Mit ungewohnt deutlichen Worten hat Bundesinnenminister Hans-Peter Friedrich (CSU) auf einem Symposium des Verfassungsschutzes in Berlin die Gegner einer verstärkten Videoüberwachung kritisiert. Unter ihnen vermutet Friedrich offenkundig auch den Präsidenten des Bundesverfassungsgerichtes, Andreas Voßkuhle. Der hatte nach dem Bombenanschlag auf den Boston-Marathon in einem Interview mit der "Welt am Sonntag" vor überzogenen Reaktionen in Deutschland gewarnt.

"Wenn Verfassungsrichter Politik machen wollen, sollen sie für den Bundestag kandidieren", empörte sich Friedrich, ohne Voßkuhle beim Namen zu nennen.

Bundesinnenminister Hans-Peter Friedrich (Foto: dpa)

Innenminister Friedrich

Friedrich bezeichnete die Äußerungen des höchsten deutschen Richters als "unangemessen". Voßkuhle hatte in dem Interview gesagt, es sei Teil des politischen Geschehens, "dass nach einem Ereignis wie in Boston sofort Forderungen formuliert werden". Bei der konkreten Umsetzung "sollte dann aber wieder Besonnenheit einkehren", so Voßkuhle weiter.

Warnung vor "Datenschrott"

So sieht es auch der innenpolitische Sprecher der SPD-Bundestagsfraktion, Michael Hartmann. Er sei kein prinzipieller Gegner von Videoüberwachung, sagte der Sozialdemokrat der Deutschen Welle am Rande des Verfassungsschutz-Symposiums in Berlin. Hinter den Kameras müssten aber auch genügend Polizisten stehen, um das aufgezeichnete Material auszuwerten. Sonst produziere man mit der Videoüberwachung nur "Datenschrott", warnte Hartmann.

Die Sicherheitsbehörden in Boston sind den mutmaßlichen Marathon-Attentätern auch mit Hilfe der Videoüberwachung auf die Spur gekommen. Aus Sicht des deutschen Innenministers sei so verhindert worden, "dass weitere Anschläge geplant oder ausgeführt werden konnten". Bei dem Anschlag am 14. April waren drei Menschen getötet und weit über 100 zum Teil schwer verletzt worden.
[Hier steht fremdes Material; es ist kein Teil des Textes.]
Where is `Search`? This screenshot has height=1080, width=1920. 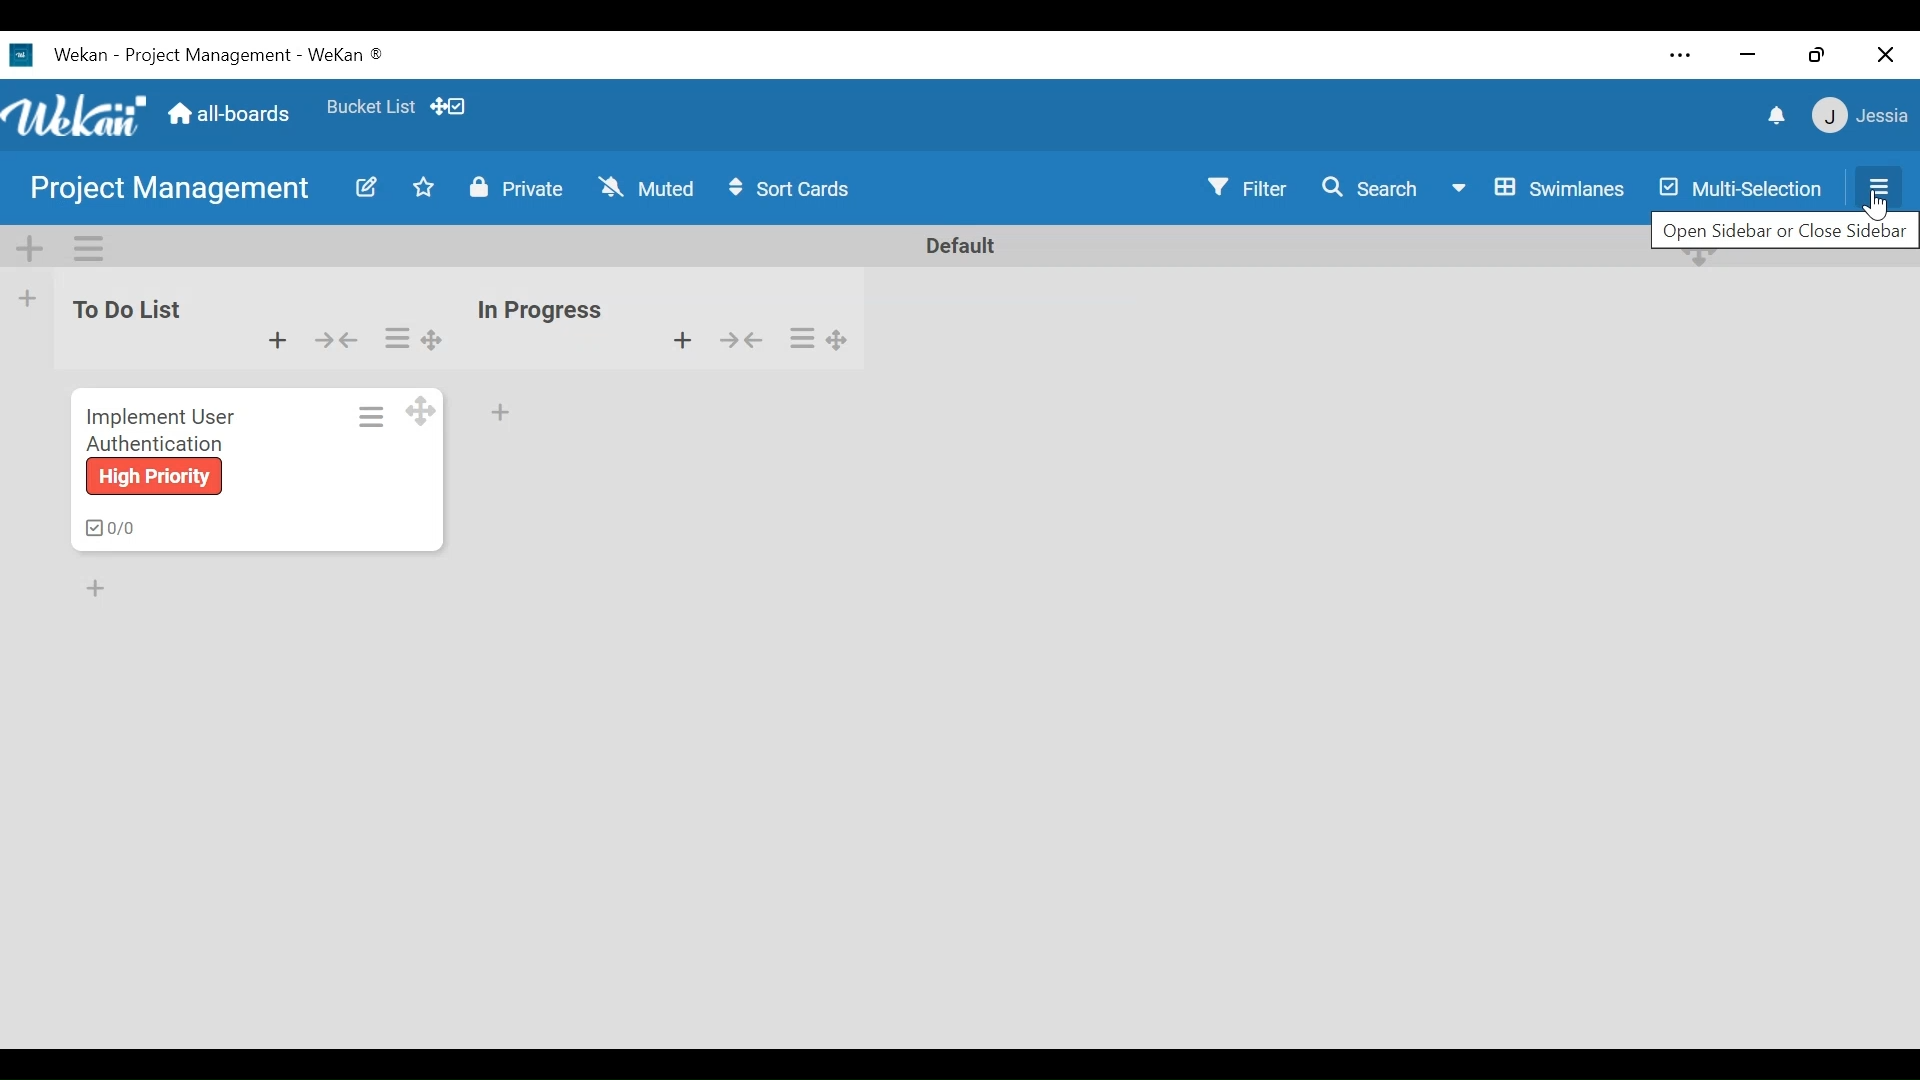 Search is located at coordinates (1369, 186).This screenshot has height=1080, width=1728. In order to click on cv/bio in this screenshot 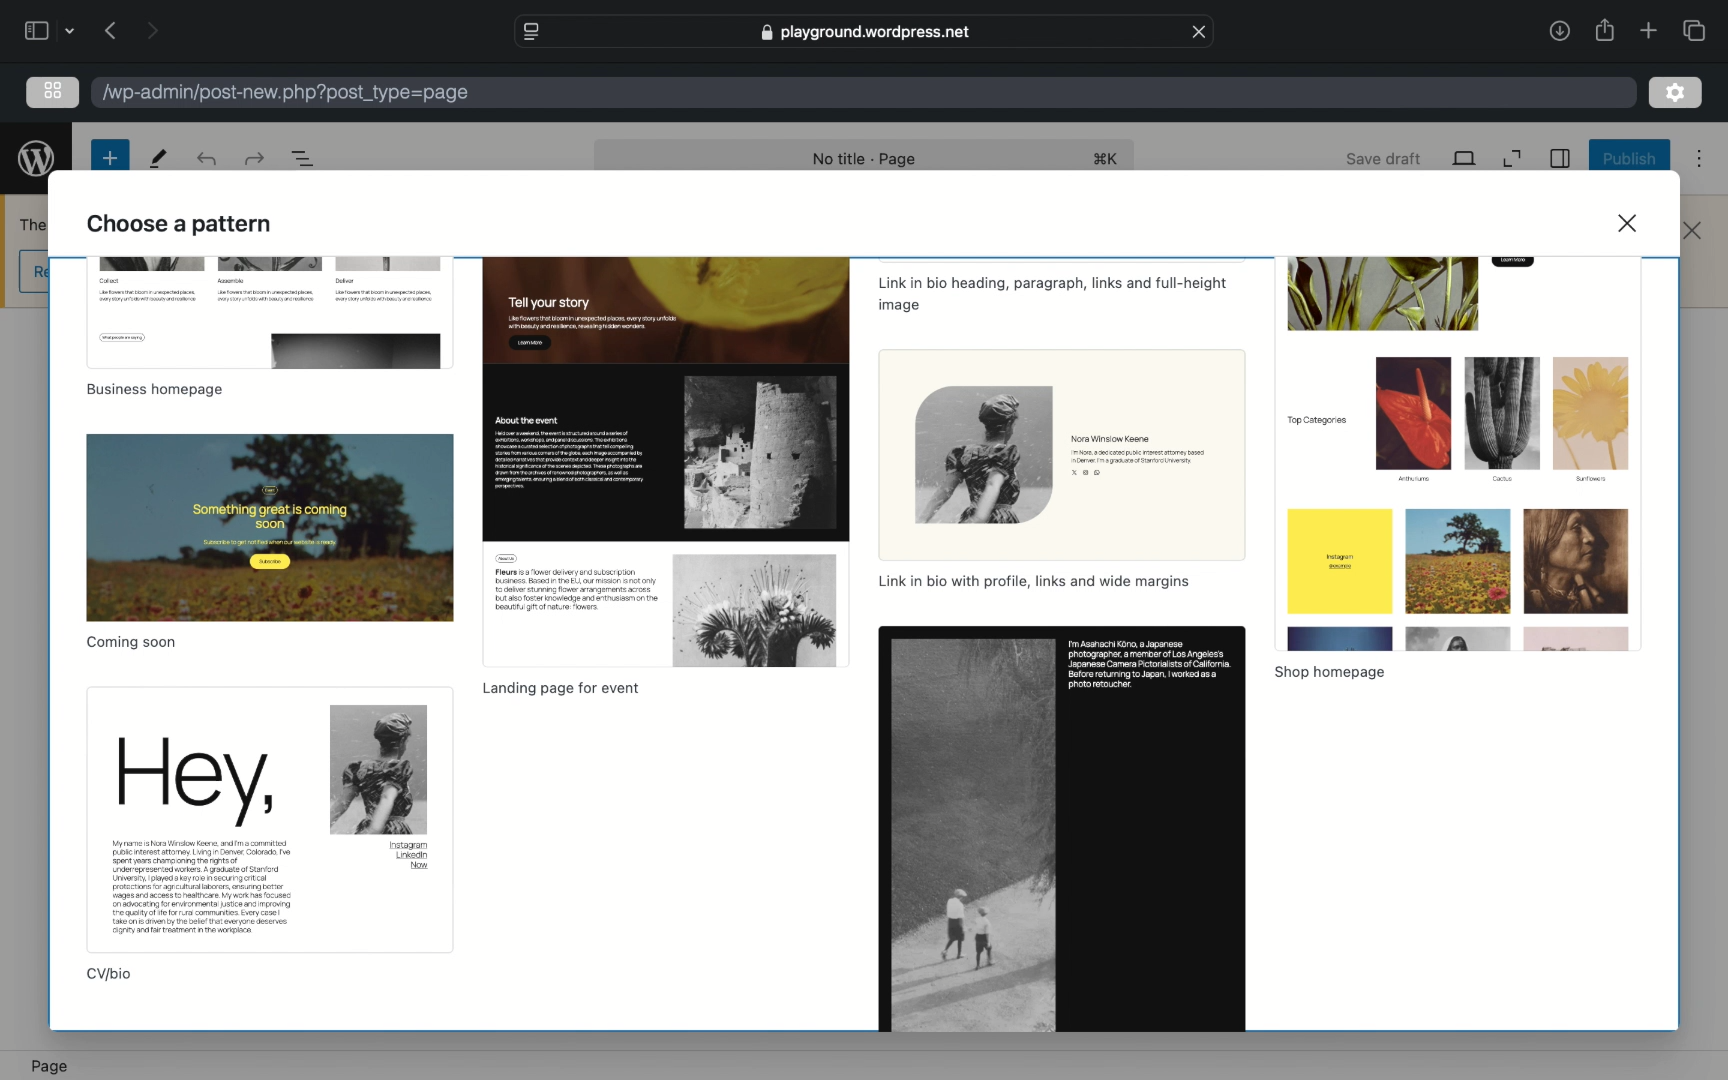, I will do `click(110, 975)`.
Ministerium prüft Maßnahmen gegen Salafisten

Die ganze westliche Welt sei in Gefahr, sagte Friedrich. Auch in Deutschland gebe es eine "abstrakte Bedrohung" durch extremistische Gruppierungen. Man habe keinen Grund, die Lage zu verharmlosen. Mit Sorge beobachtet Friedrich die radikale Salafisten-Szene.

Sein Ministerium prüfe derzeit mögliche Maßnahmen, um sogenannte Hassprediger leichter ausweisen zu können. Auf der Innenministerkonferenz im Mai will er seinen Amtskollegen aus den 16 Bundesländern einen Vorschlag präsentieren. Die Gesellschaft müsse es sich nicht gefallen lassen, dass radikale Islamisten Unfrieden stifteten und zu Gewalt und Kriminalität aufriefen, betonte Friedrich.